Data listing:
____

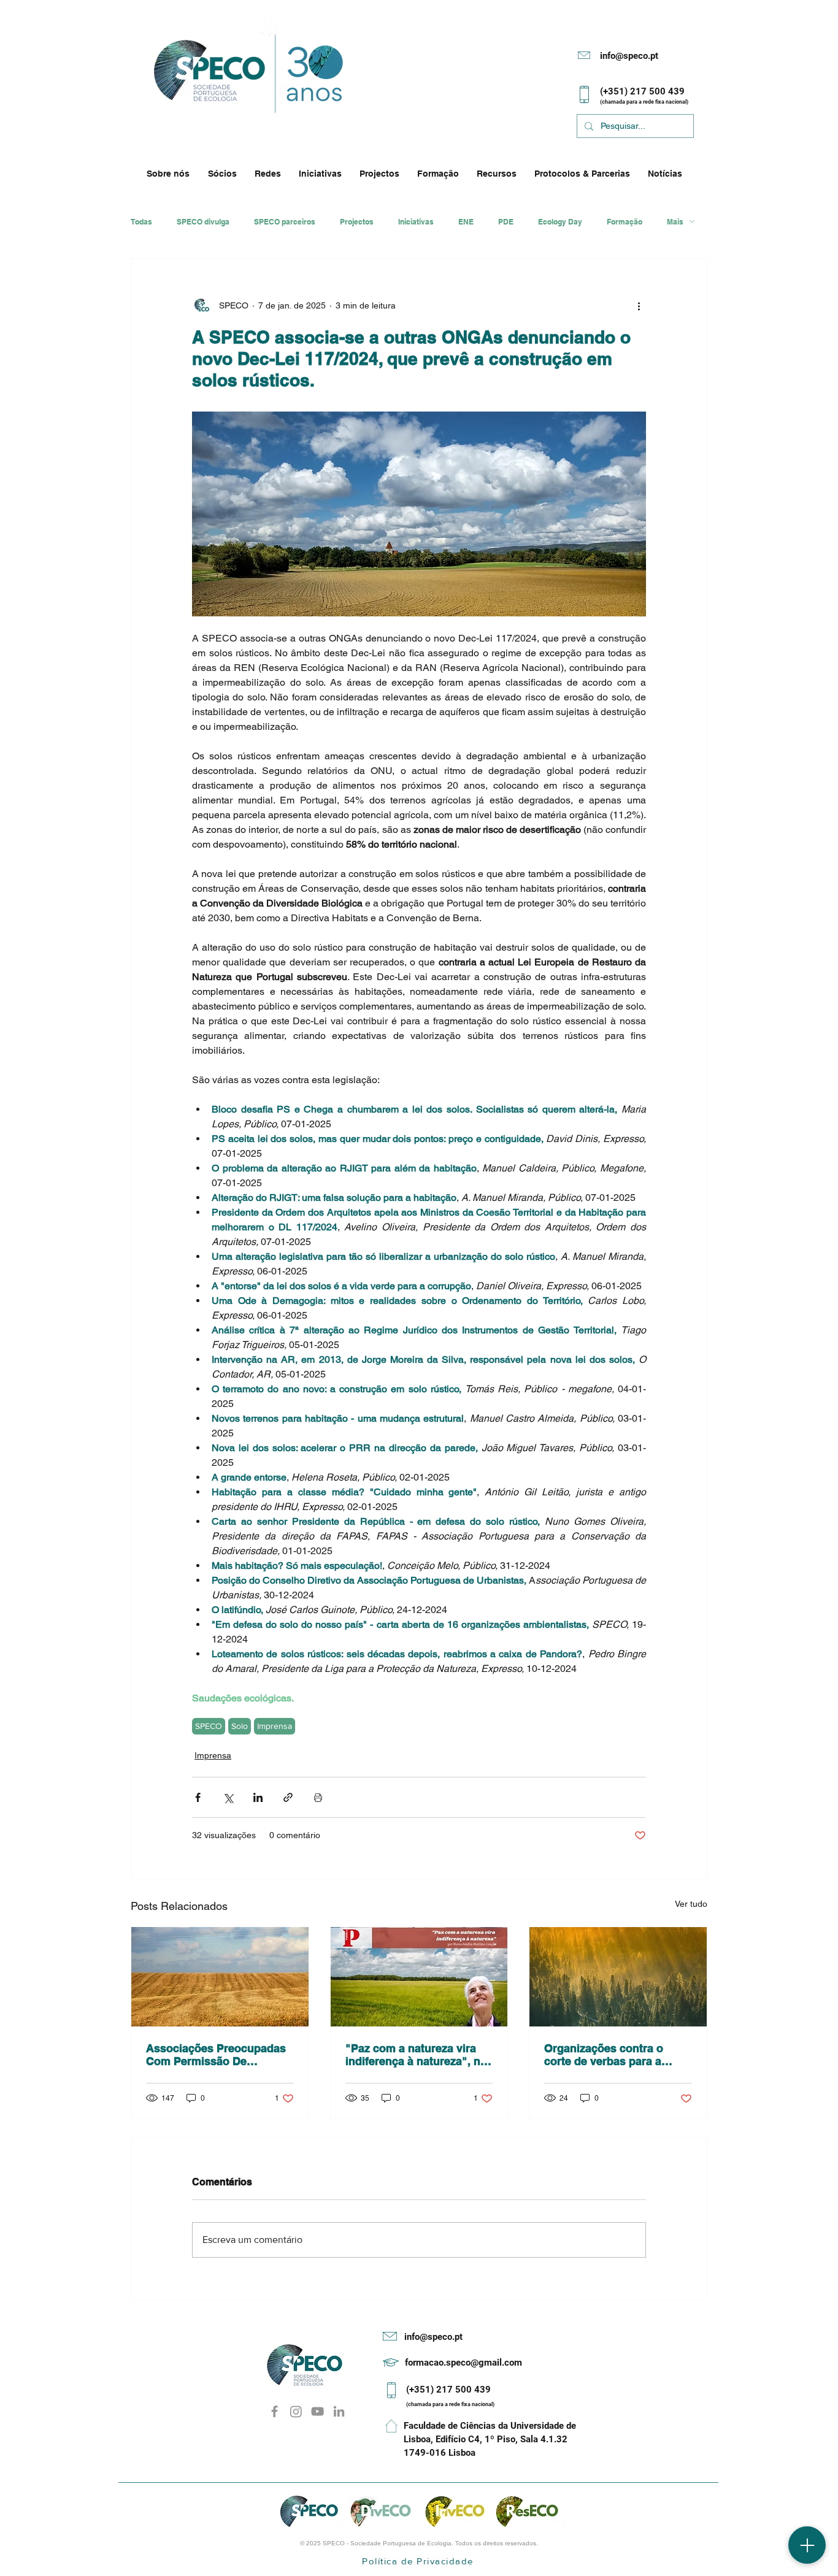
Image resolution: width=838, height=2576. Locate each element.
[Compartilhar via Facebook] (198, 1797)
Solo (239, 1726)
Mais (675, 221)
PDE (505, 221)
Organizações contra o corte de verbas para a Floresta (603, 2055)
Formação (624, 221)
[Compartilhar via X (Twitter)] (228, 1797)
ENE (466, 221)
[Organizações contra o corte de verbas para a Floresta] (618, 1976)
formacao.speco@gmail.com (463, 2362)
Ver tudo (691, 1904)
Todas (141, 221)
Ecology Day (560, 221)
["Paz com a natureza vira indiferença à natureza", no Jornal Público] (419, 1976)
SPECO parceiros (284, 221)
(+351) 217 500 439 (448, 2389)
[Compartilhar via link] (288, 1797)
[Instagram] (296, 2411)
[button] (171, 173)
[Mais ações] (638, 305)
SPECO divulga (203, 221)
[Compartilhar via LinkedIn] (258, 1797)
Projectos (357, 221)
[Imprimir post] (318, 1797)
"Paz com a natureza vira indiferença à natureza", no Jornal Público (416, 2055)
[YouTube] (317, 2411)
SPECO (208, 1726)
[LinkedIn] (339, 2411)
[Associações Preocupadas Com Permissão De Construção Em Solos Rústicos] (220, 1976)
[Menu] (807, 2545)
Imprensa (274, 1726)
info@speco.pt (629, 55)
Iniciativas (416, 221)
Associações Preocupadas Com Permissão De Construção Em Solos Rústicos (216, 2055)
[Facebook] (274, 2411)
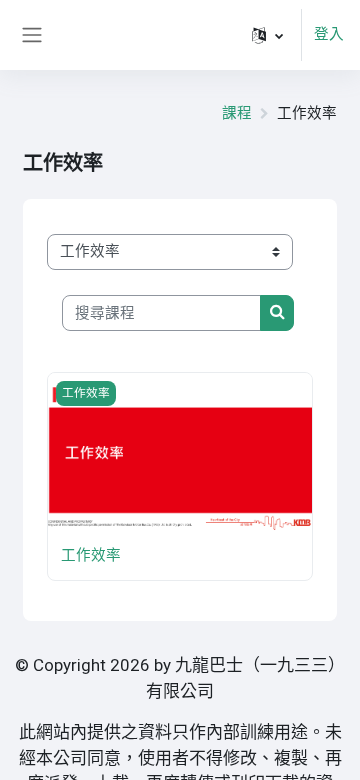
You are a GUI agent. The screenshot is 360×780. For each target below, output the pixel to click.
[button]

____

Directions for this task:
Pictures aside, print every line of the material exactly.

Solution below:
Image resolution: width=838, height=2576. Locate each element.
[Compartilhar via Facebook] (198, 1797)
Solo (239, 1726)
Mais (675, 221)
PDE (505, 221)
Organizações contra o corte de verbas para a Floresta (603, 2055)
Formação (624, 221)
[Compartilhar via X (Twitter)] (228, 1797)
ENE (466, 221)
[Organizações contra o corte de verbas para a Floresta] (618, 1976)
formacao.speco@gmail.com (463, 2362)
Ver tudo (691, 1904)
Todas (141, 221)
Ecology Day (560, 221)
["Paz com a natureza vira indiferença à natureza", no Jornal Público] (419, 1976)
SPECO parceiros (284, 221)
(+351) 217 500 439 (448, 2389)
[Compartilhar via link] (288, 1797)
[Instagram] (296, 2411)
[button] (171, 173)
[Mais ações] (638, 305)
SPECO divulga (203, 221)
[Compartilhar via LinkedIn] (258, 1797)
Projectos (357, 221)
[Imprimir post] (318, 1797)
"Paz com a natureza vira indiferença à natureza", no Jornal Público (416, 2055)
[YouTube] (317, 2411)
SPECO (208, 1726)
[LinkedIn] (339, 2411)
[Associações Preocupadas Com Permissão De Construção Em Solos Rústicos] (220, 1976)
[Menu] (807, 2545)
Imprensa (274, 1726)
info@speco.pt (629, 55)
Iniciativas (416, 221)
Associações Preocupadas Com Permissão De Construção Em Solos Rústicos (216, 2055)
[Facebook] (274, 2411)
You are a GUI agent. The screenshot is 360×780. For each target below, output the pixel to click.
[button]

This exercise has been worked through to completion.